転生ブロッコリー

昨日の夜は母親の帰りが遅くて私が料理担当だったので、頼まれていたグラタンを作った。
自分で自分の家のことを褒めるのはなんとなく気が引けるけれど、うちのグラタンは牛乳と小麦粉(最近は米粉)でベシャメルソースを練るところから作るのでかなり旨い。
コツさえ押さえればものすごく簡単なので、レシピも気が向いたら載せていきたいと思う。

で、完成したものがこちら。

ブロッコリーときのこ、鶏肉、マカロニが入っている。

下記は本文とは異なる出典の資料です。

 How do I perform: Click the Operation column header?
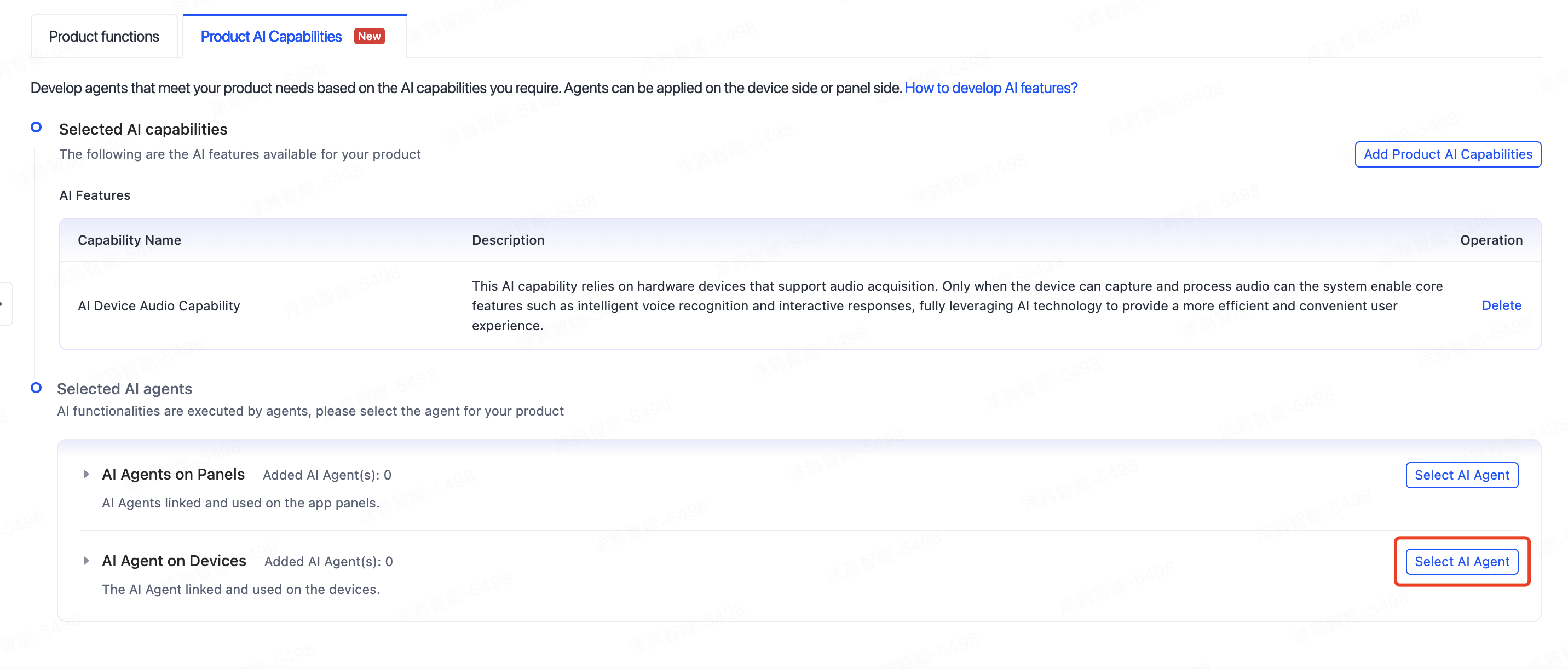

味も勿論ばっちり。


しかし作り終えた後、ある重大なミスを犯していたことに気づいた。



グラタンの器をオーブンに入れるため持ち上げると、調理台の隅に茹でるときに鍋に入れそびれたブロッコリーの房が一つ、ゴロッところがっていた。

こんなに大きな房がおちてるのを見落とすなんて。
今週岩出山の道の駅で買った、でかくて立派なブロッコリー。
他のブロッコリーの房は茹でられてグラタンの具材になったのに、一つだけはぐれてしまったブロッコリー。

このまま捨てられてしまうのだろうか…?

最近話題になっている食品ロスの問題やエシカル消費の重要性について考えることが多かったのに、それなのにこんなヘマをしでかすとはなんということか。
グラタン作りがひと段落して一転、急な罪悪感に苛まれた。

そうしてなんとなく心の隅にわだかまりを抱えたまま眠りにつき(ブロッコリーの因果か知らないけど、「新入社員研修で殴る蹴るのリンチに遭いボコボコにされる」という悪夢を見たので目覚めは最悪だった※実際はそんなに雰囲気荒んでいません)、気が進まないままバイトに行き、夜中に帰ってくると母親がご飯を準備してくれていた。
それだけでありがたいことだけど、今日の味噌汁の中には、油揚げやニンジンに混じって、昨日のはぐれブロッコリーが小さく刻まれて入っていた。
ブロッコリーは捨てられることなく味噌汁の具に転生していたのだ。
よかった。
ブロッコリーだけでなく、私まで救われた気持ちになった。
と同時に半端なブロッコリーを捨てずに次の日の味噌汁の具材にしてしまう母親に対して「この人の子供でよかったな」と、ほんの少し思った。
ブロッコリーごときで大げさな、と思う人もいるかも知れない。
でもそんな小さなことがきっかけで人生を顧みたり、哲学にふけったりもできるわけで、そういう点で人間ってやっぱりいいなぁと思うわけです。人生何がきっかけになるかなんて分からないしね。